Provenance des matières premières

De multiples métaux rares sont utilisés pour fabriquer un téléphone intelligent. Ces métaux proviennent souvent de mines servant à financer les belligérants dans des zones de conflit, utilisant le travail d’enfants ou ayant des conditions de travail dangereuses ou déplorables. Il existe des certifications équitables ou « sans conflit » pour certains de ces métaux rares, comme celle de la Responsible Minerals Initiative, à laquelle adhèrent quelques centaines de compagnies, notamment Apple et Samsung. Cependant, une telle certification ne garantit pas que des métaux de sources douteuses n’ont pas été mélangés aux métaux équitables.

Enjeux écologiques

Un téléphone portable a un coût environnemental élevé. Comme il contient plusieurs substances toxiques, sa mise au rebut s’ajoute aux millions de tonnes de déchets électroniques produits annuellement. Ce problème est exacerbé par l’obsolescence programmée notamment préconisée par Apple. Selon une étude d’une étudiante en économie de Harvard, à chaque sortie de nouveau modèle, les propriétaires d’iPhone se questionnent massivement au sujet de la soudaine lenteur de leur appareil, alors que ce n’est pas le cas pour ceux détenant des téléphones Samsung. On ne sait pas hors de tout doute s’il est vrai qu’Apple sabote délibérément ses produits pour inciter ses client·e·s à acheter les nouveaux modèles, mais cette étude indique qu’il y a corrélation entre les deux phénomènes.

Données affichées:
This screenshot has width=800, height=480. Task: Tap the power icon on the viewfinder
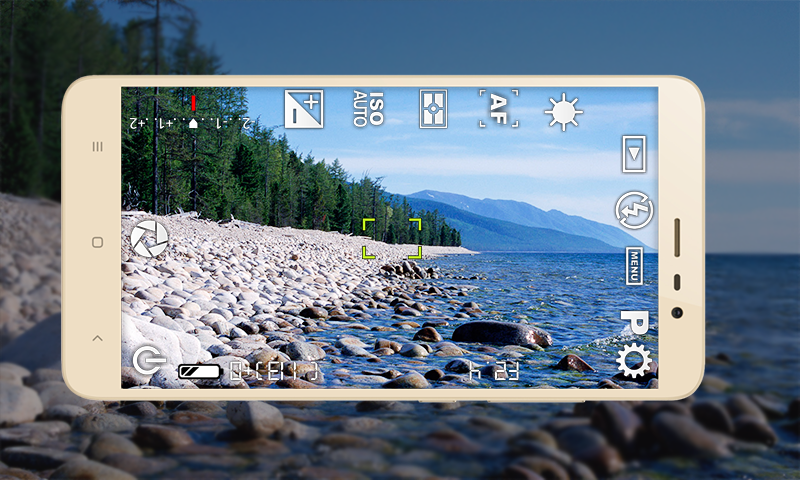click(149, 362)
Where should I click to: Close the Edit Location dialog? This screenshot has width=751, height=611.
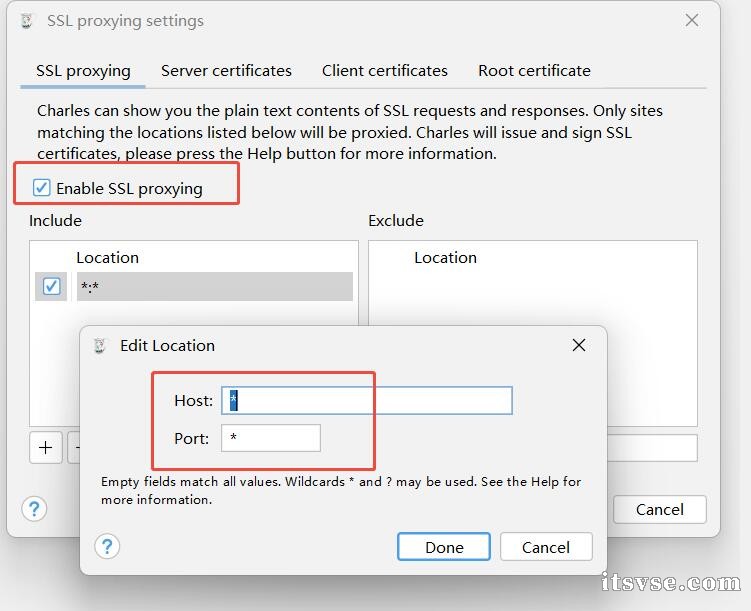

Tâche à accomplir: Reproduisez mot pour mot l'intégralité du passage sur les téléphones intelligents présenté plus haut.

Réponse à fournir:
Provenance des matières premières

De multiples métaux rares sont utilisés pour fabriquer un téléphone intelligent. Ces métaux proviennent souvent de mines servant à financer les belligérants dans des zones de conflit, utilisant le travail d’enfants ou ayant des conditions de travail dangereuses ou déplorables. Il existe des certifications équitables ou « sans conflit » pour certains de ces métaux rares, comme celle de la Responsible Minerals Initiative, à laquelle adhèrent quelques centaines de compagnies, notamment Apple et Samsung. Cependant, une telle certification ne garantit pas que des métaux de sources douteuses n’ont pas été mélangés aux métaux équitables.

Enjeux écologiques

Un téléphone portable a un coût environnemental élevé. Comme il contient plusieurs substances toxiques, sa mise au rebut s’ajoute aux millions de tonnes de déchets électroniques produits annuellement. Ce problème est exacerbé par l’obsolescence programmée notamment préconisée par Apple. Selon une étude d’une étudiante en économie de Harvard, à chaque sortie de nouveau modèle, les propriétaires d’iPhone se questionnent massivement au sujet de la soudaine lenteur de leur appareil, alors que ce n’est pas le cas pour ceux détenant des téléphones Samsung. On ne sait pas hors de tout doute s’il est vrai qu’Apple sabote délibérément ses produits pour inciter ses client·e·s à acheter les nouveaux modèles, mais cette étude indique qu’il y a corrélation entre les deux phénomènes.